Outstanding in the Field

09/16/2012

This for-profit’s mission is “to reconnect diners to the land and to honor the local farmers and food artisans who cultivate it.” They truly caught the wave and have grown their agenda to an astounding 86 events this year across the U.S. and Canada. Prior locations have included this one:
An October dinner will take place on the roof of the Smithsonian; reportedly it sold out in 45 seconds.

The traveling show returned to the Berkshires last night, having last celebrated locally 8 years ago at Old Chatham Sheepherding Company. This time, the Red Lion’s CIA-trained executive chef Brian Alberg produced a spectacular feast for 150 at Elizabeth Keen and Al Thorpe’s Indian Line Farm in Egremont. Indian Line is one of the nation’s original CSA’s. Al and Elizabeth have been farming and stewarding the land for 15 years.

As has become customary at these events, the Outstanding folks and Al and Liz had ample time to tell their stories. Al and Liz then led tours of the farm, talking about the importance for them of starting small, staying debt-free, learning from other local famers, and revealing such secrets as the fact that their greenhouse tomatoes (the earliest around) were grafted onto disease-free rootstock. Even Ted took notice.

Brian’s menu included Lila’s lamb, Ted’s greens, Laura’s cherry tomatoes, Liz and Al’s root vegetables and a host of other local products, including Brian’s pork, and our honey. Brian and crew produced the feast right in the field, just across from the tables. Part of the meal thus traveled no more than a few yards from farm to table.

Among Nancy Fitzpatrick, Lila, Ted, Laura, Liz and Al were an oil industry executive now working in Iraq and her sister, a man working to turn around failing schools, a branding consultant who worked for Prince Charles, a hog farmer from Columbia County. Many of the diners had attended several Outstanding events before; one noted with astonishment that the organizers had greeted her by name.

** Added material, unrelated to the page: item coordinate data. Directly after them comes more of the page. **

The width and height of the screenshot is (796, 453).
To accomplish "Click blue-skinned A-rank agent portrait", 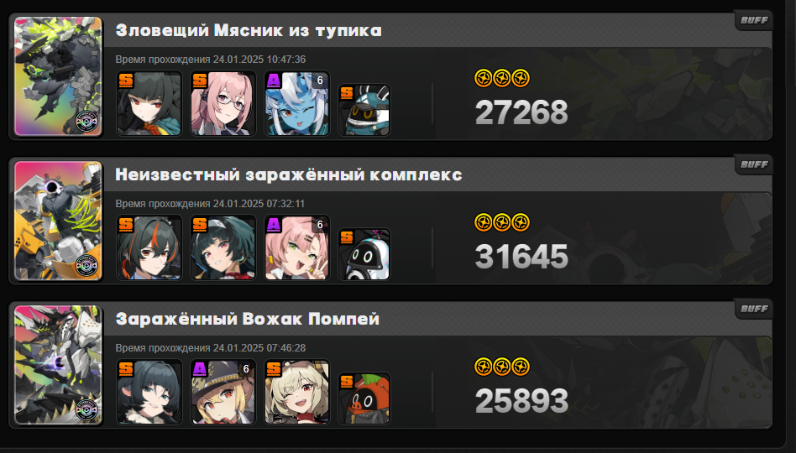I will point(297,103).
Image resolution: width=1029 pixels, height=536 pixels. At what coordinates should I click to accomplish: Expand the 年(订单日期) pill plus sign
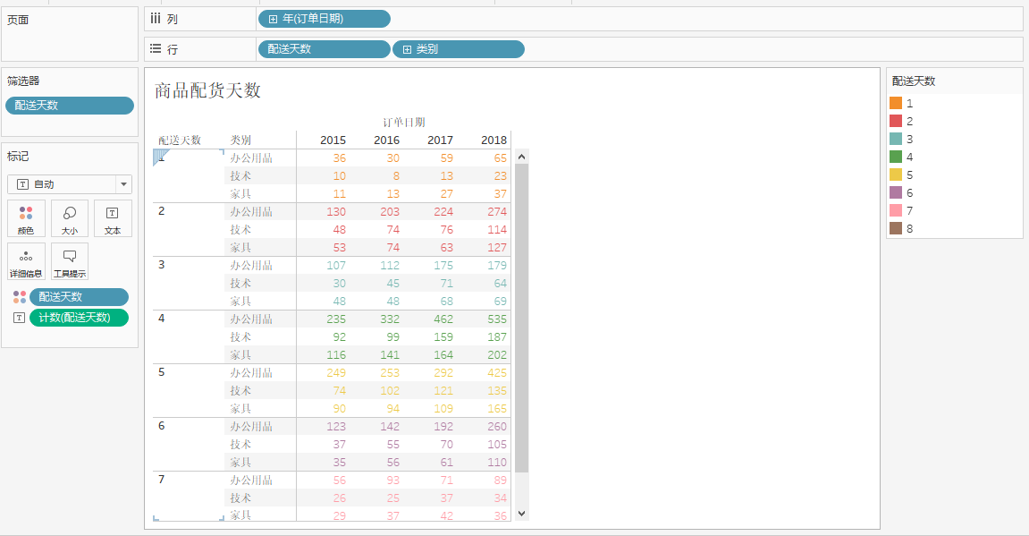click(273, 19)
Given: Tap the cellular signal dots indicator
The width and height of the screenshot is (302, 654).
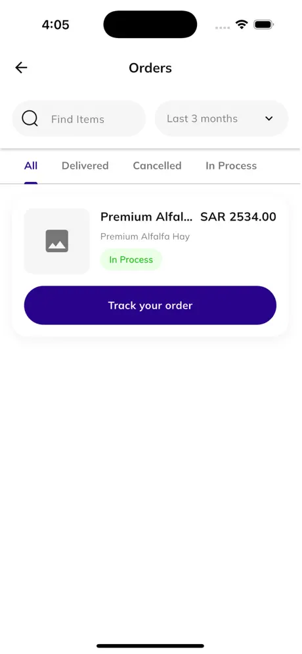Looking at the screenshot, I should 223,28.
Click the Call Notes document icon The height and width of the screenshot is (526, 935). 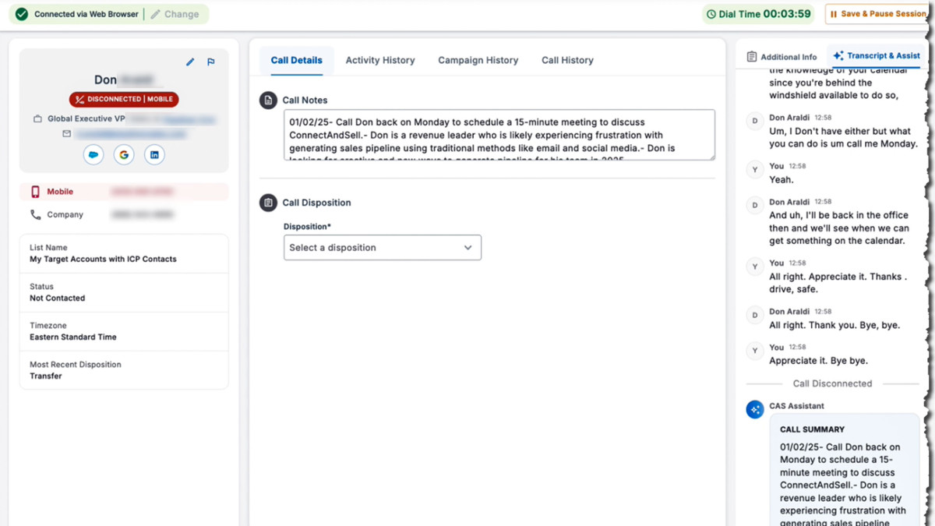268,101
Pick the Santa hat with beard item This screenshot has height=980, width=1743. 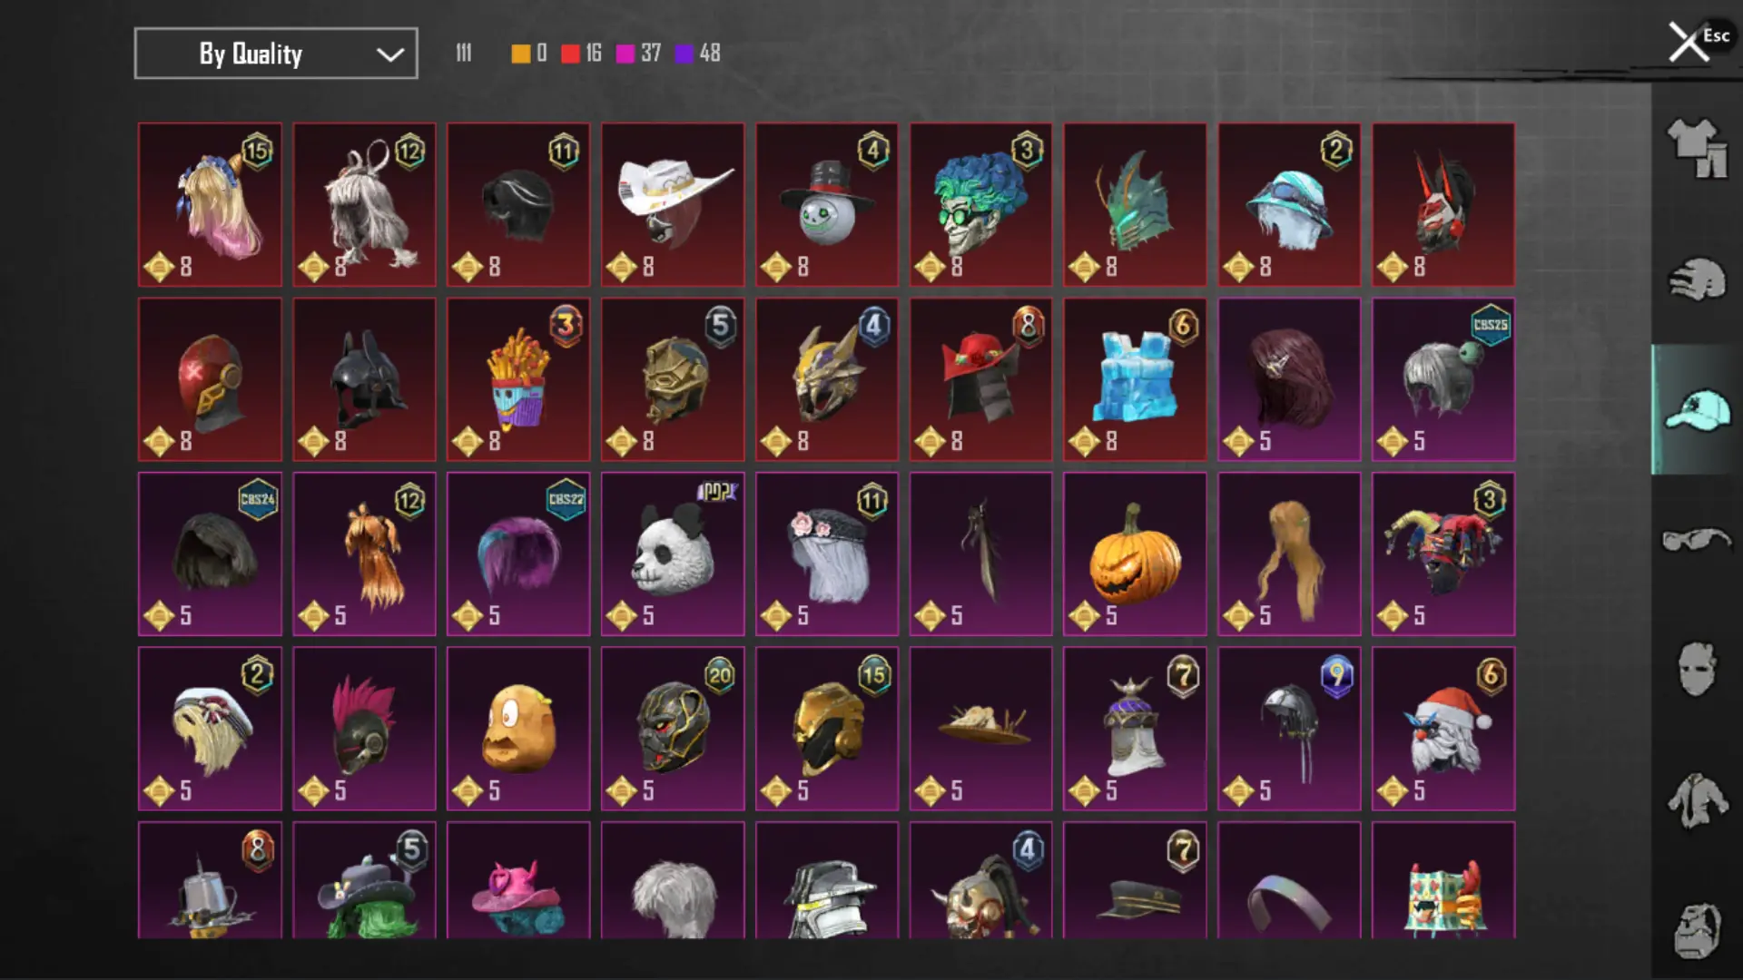coord(1443,729)
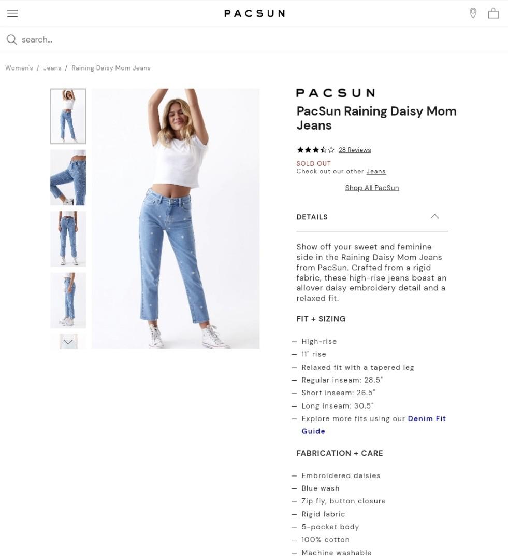Open the shopping bag icon
The image size is (508, 560).
tap(494, 13)
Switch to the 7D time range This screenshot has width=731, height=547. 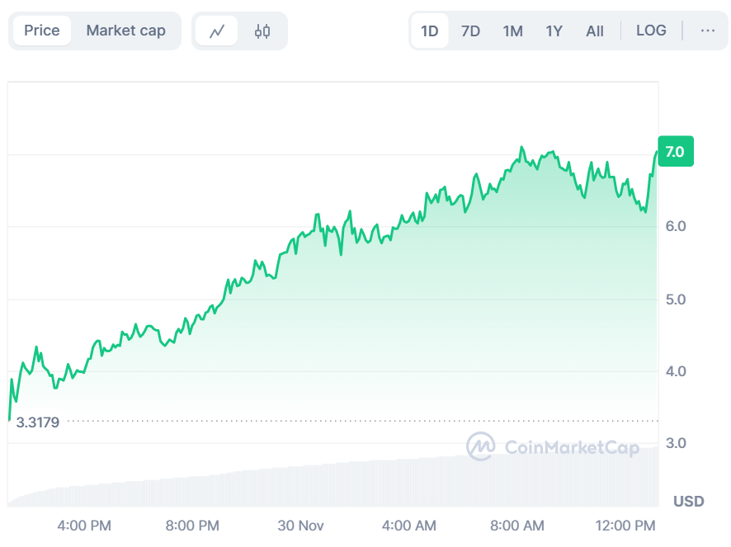pyautogui.click(x=470, y=31)
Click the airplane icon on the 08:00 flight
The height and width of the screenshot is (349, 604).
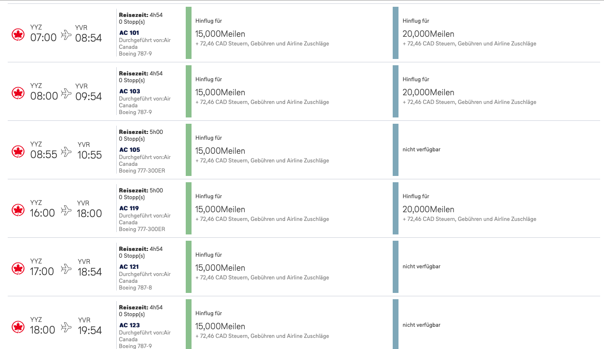tap(66, 94)
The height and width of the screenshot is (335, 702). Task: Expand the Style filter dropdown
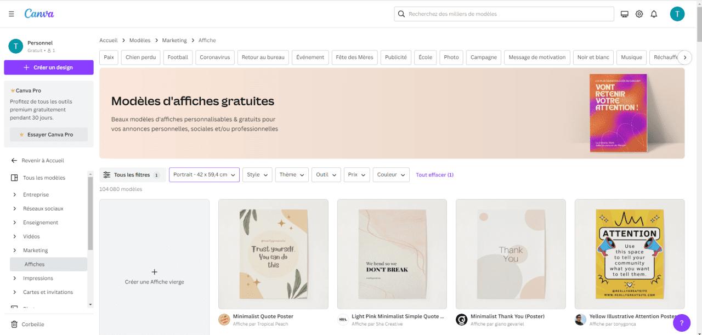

Diners connected up and down the tables under a dramatic sky. Snippets of thought: a pig’s gestation is 3 months, 3 weeks and 3 days. You know you need a new job if yours has an “exit route.” A different (and very decent) NY State wine accompanied each course. A certain style evolved as diners managed keeping the same wineglass throughout by sloshing any excess over the shoulder, back into the earth.

As temperatures fell, the sun set on an amazing event, seemingly produced without a hitch.

Thanks to Laurie Norton Moffatt for her photo of Brian, to OITF for the photo of the West Coast dinner and to Nancy Fitzpatrick for the photo of the Indian Line tables before the guests arrived.

What’s next for the Berkshires as culinary destination, for area’s many gifted farmers and food producers, for those still on the sidelines, for those who treasure the agricultural landscape, and for all of us concerned with the region’s economic sustainability? As we digest the success of this event, which sold out quickly @ $200/seat, surely there is much to consider.